▶ Instructions to follow: Pull every line of the entries that has the word "audio".

▶ Material for this task:
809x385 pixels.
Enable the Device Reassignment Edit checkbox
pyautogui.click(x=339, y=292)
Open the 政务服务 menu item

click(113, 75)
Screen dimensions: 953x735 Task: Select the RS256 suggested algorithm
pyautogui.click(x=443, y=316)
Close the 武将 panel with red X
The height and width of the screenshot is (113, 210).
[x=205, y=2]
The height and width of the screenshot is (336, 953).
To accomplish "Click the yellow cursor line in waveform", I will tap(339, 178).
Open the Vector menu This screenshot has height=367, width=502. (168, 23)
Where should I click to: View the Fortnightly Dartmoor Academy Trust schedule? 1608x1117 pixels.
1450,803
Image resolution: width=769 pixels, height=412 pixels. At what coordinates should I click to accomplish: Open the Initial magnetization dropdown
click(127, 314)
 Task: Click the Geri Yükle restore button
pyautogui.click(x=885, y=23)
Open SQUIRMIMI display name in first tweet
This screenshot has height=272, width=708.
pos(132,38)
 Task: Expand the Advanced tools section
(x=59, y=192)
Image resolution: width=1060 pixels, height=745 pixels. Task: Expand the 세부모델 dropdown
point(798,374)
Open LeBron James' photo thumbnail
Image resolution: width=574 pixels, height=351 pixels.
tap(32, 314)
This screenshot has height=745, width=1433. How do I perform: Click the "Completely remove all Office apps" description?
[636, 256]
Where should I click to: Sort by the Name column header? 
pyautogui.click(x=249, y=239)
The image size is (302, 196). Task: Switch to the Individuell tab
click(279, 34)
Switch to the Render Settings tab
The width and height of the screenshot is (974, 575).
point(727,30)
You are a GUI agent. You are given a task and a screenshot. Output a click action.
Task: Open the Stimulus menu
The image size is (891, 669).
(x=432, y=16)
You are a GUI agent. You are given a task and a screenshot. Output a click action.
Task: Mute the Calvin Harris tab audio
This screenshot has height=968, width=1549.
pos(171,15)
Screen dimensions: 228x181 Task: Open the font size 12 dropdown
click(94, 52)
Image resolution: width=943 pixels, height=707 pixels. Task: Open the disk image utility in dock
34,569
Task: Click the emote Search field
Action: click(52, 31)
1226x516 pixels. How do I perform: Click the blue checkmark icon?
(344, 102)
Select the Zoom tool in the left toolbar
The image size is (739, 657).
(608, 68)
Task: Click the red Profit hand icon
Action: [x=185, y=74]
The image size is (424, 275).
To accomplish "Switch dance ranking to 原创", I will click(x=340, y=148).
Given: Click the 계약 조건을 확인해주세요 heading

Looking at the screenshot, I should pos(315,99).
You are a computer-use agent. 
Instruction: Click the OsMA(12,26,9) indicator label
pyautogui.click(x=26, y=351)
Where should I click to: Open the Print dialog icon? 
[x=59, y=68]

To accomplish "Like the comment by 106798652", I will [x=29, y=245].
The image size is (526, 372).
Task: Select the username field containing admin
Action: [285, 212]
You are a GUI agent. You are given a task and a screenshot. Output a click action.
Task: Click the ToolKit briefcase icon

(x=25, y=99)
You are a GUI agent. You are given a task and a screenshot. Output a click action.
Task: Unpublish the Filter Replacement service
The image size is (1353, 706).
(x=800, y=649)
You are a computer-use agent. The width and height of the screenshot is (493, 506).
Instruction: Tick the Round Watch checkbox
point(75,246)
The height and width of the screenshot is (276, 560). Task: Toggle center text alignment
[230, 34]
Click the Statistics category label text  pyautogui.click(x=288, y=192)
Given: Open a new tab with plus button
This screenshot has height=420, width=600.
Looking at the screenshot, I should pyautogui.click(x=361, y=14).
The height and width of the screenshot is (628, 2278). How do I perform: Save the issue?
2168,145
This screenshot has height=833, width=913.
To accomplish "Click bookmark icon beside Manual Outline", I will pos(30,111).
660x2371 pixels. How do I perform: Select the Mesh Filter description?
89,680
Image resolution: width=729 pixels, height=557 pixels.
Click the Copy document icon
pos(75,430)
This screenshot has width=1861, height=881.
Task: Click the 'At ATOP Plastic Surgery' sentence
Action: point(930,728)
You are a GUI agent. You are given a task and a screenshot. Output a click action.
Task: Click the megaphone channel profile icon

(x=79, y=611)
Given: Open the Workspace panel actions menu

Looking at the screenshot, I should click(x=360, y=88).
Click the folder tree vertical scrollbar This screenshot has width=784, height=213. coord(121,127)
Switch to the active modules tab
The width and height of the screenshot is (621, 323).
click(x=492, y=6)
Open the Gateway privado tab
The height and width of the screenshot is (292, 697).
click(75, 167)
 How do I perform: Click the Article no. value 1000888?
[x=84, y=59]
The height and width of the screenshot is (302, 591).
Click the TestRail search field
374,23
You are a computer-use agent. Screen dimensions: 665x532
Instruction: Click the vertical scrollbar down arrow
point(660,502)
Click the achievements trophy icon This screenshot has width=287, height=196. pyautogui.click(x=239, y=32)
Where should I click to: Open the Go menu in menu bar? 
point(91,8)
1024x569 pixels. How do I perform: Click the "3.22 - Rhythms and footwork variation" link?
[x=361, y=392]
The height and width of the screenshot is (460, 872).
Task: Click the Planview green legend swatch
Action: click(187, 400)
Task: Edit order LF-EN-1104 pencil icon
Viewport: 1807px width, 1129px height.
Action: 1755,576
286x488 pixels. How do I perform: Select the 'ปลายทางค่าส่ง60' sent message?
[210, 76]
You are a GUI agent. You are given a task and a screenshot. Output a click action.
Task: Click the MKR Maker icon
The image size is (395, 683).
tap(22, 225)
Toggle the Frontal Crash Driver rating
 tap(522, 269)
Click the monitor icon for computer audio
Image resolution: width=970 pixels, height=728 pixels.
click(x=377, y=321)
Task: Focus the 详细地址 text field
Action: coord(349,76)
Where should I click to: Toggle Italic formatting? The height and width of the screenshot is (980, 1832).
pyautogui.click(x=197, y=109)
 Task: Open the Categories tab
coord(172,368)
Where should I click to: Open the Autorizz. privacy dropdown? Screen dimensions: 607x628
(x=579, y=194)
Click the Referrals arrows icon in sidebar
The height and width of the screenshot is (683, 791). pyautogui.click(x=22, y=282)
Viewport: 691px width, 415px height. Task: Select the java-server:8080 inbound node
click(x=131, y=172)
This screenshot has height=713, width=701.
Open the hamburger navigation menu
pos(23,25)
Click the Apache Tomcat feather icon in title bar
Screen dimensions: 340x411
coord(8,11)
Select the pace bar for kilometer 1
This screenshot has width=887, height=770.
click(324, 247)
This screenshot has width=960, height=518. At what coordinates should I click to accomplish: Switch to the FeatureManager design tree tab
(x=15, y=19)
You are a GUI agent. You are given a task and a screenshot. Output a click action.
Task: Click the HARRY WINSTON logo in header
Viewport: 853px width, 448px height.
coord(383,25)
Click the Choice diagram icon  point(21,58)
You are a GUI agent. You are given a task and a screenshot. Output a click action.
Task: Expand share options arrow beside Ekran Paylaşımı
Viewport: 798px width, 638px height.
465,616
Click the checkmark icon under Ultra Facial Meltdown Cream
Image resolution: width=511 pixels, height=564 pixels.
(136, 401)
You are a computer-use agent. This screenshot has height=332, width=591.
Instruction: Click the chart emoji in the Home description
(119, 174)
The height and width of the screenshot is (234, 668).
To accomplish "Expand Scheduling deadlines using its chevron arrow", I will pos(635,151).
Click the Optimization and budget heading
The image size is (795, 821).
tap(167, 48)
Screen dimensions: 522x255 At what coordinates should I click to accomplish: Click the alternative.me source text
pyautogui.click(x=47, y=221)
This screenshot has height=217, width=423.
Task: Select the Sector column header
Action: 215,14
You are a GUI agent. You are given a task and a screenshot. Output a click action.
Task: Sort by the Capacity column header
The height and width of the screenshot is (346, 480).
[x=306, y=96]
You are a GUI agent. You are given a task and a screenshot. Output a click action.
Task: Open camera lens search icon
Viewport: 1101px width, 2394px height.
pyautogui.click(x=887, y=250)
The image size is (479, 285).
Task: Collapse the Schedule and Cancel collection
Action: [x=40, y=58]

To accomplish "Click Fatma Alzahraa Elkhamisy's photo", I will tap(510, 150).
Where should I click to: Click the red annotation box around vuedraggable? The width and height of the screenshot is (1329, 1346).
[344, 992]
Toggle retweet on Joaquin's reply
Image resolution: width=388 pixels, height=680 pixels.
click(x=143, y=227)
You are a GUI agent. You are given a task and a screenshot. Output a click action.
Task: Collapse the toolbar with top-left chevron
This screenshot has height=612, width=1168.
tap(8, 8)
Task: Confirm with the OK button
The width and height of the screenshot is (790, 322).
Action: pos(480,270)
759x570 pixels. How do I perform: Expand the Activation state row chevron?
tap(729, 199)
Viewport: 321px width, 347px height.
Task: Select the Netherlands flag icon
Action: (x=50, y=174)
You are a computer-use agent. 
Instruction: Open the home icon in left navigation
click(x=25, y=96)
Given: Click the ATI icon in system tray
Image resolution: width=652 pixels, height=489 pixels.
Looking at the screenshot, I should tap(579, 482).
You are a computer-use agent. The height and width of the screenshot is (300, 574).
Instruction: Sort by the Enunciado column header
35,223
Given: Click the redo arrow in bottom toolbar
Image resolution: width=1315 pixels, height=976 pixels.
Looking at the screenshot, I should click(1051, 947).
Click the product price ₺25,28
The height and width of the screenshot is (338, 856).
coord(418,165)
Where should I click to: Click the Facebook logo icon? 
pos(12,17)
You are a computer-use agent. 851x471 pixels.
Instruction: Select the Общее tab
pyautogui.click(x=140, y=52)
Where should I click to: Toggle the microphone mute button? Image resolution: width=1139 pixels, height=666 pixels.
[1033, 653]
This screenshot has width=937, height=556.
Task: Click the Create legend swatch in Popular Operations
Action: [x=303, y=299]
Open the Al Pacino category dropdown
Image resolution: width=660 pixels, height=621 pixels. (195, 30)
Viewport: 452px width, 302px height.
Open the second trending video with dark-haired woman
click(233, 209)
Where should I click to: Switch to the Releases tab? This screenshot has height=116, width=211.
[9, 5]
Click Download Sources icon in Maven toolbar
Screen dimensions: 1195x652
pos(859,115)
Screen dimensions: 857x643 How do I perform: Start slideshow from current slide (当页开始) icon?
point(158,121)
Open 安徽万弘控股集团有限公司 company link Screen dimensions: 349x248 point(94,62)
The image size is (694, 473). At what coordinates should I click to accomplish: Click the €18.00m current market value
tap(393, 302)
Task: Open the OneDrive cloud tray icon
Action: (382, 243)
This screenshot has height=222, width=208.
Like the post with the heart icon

▶ Solution to the exercise:
Task: Mute the Calvin Harris tab audio
Click the monitor icon for computer audio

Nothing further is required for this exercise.